Dataset records:
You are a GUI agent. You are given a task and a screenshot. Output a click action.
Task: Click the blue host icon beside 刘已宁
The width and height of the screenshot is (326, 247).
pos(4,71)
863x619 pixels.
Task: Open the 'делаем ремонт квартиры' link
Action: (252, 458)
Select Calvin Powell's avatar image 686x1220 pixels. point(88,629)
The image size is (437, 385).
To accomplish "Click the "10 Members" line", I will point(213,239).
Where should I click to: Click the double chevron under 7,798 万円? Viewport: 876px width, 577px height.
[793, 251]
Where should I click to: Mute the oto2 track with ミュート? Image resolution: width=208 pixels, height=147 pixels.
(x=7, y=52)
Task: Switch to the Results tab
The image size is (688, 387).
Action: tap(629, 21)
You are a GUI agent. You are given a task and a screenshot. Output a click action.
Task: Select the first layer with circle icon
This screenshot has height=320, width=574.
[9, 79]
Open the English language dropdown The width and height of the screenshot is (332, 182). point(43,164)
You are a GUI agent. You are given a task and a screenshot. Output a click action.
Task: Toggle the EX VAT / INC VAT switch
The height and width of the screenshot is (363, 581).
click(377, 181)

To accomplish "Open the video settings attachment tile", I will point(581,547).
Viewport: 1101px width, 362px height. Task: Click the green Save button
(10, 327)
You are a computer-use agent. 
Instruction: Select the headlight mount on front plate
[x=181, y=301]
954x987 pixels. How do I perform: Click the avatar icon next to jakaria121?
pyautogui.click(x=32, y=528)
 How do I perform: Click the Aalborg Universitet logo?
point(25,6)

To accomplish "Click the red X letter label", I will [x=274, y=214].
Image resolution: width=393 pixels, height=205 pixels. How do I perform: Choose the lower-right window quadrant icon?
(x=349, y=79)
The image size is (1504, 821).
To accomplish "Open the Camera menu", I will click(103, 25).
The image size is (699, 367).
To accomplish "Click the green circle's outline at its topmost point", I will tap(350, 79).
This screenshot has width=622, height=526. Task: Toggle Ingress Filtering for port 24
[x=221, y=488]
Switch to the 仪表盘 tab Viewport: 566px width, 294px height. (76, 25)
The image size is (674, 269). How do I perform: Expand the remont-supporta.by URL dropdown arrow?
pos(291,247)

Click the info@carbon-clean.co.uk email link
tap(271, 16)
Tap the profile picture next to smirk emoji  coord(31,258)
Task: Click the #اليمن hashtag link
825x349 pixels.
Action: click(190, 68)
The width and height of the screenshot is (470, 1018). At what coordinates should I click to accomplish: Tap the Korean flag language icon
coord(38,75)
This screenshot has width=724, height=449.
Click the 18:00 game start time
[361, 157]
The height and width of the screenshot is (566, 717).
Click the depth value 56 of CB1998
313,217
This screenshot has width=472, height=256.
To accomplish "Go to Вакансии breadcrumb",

INSTRUCTIONS TO FOLLOW: Only the lines from the one containing "This screenshot has width=472, height=256." through the end of the entries above belong in the answer; repeat them exactly.

SOLVED EXERCISE:
This screenshot has width=472, height=256.
To accomplish "Go to Вакансии breadcrumb",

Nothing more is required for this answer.